Start of Material for this task

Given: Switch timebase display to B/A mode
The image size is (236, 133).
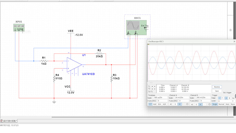Looking at the screenshot, I should point(160,104).
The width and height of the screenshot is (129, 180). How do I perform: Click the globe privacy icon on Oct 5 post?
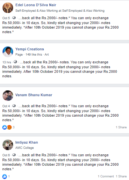click(14, 18)
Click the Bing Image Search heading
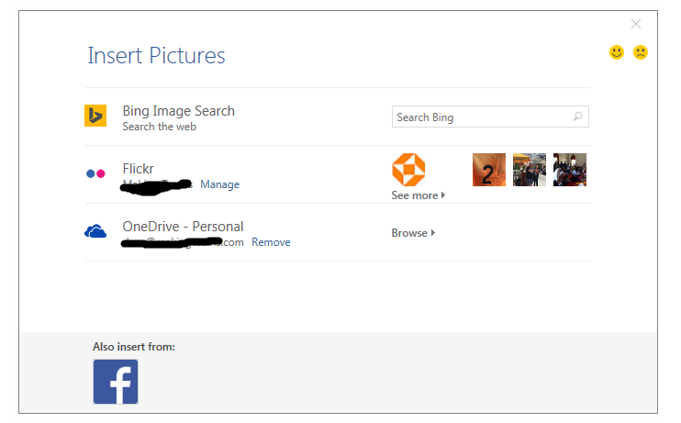The width and height of the screenshot is (681, 423). [178, 111]
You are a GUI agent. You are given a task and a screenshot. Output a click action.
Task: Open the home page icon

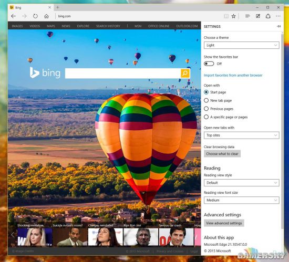(x=46, y=16)
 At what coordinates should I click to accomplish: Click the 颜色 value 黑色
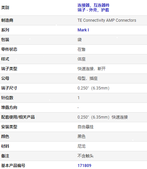point(82,137)
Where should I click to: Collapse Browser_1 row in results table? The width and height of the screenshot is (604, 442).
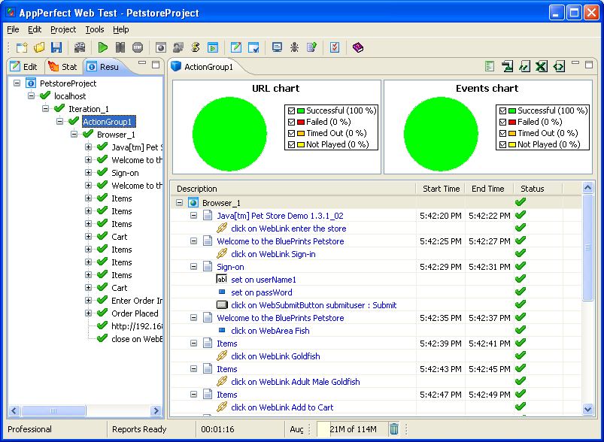click(x=179, y=203)
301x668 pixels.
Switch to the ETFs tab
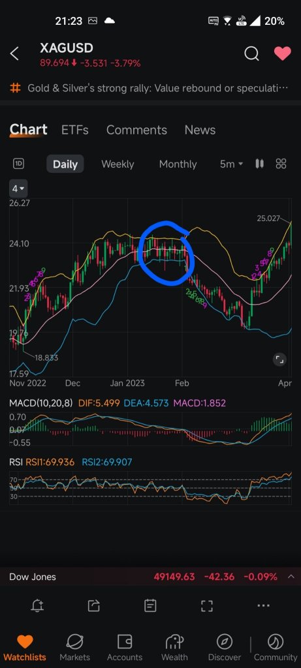coord(75,130)
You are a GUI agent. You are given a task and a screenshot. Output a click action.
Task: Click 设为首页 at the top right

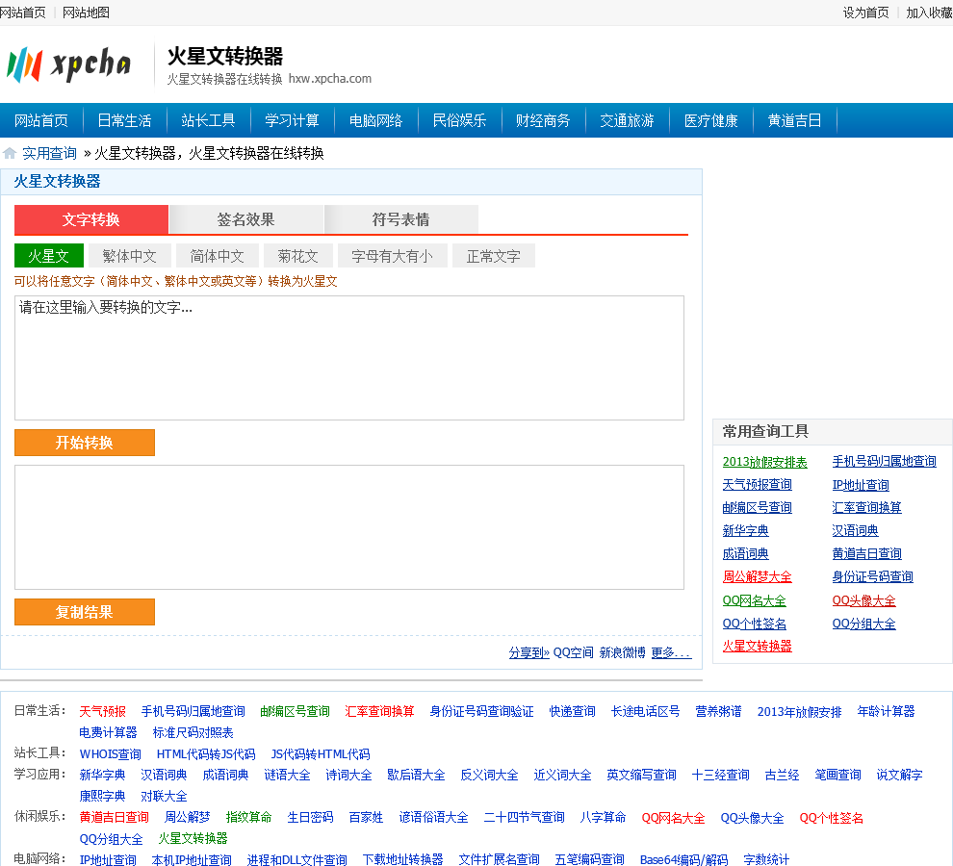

End of Material for this task

Aim of the task: All of the records need to be reproduced exactly, with each picture omitted.

Task solution:
Given: Switch timebase display to B/A mode
The image size is (236, 133).
Looking at the screenshot, I should point(160,104).
The width and height of the screenshot is (129, 180). How do I perform: Click the globe privacy icon on Oct 5 post?
click(14, 18)
Click the Bing Image Search heading
The width and height of the screenshot is (681, 423). [178, 111]
You are a GUI agent. You are given a task and a screenshot. Output a click action.
Task: Open the home page icon

(x=46, y=16)
 At what coordinates should I click to accomplish: Click the 颜色 value 黑色
point(82,137)
Where should I click to: Collapse Browser_1 row in results table? The width and height of the screenshot is (604, 442).
click(x=179, y=203)
301x668 pixels.
Switch to the ETFs tab
coord(75,130)
You are a GUI agent. You are given a task and a screenshot. Output a click action.
Task: Click 设为首页 at the top right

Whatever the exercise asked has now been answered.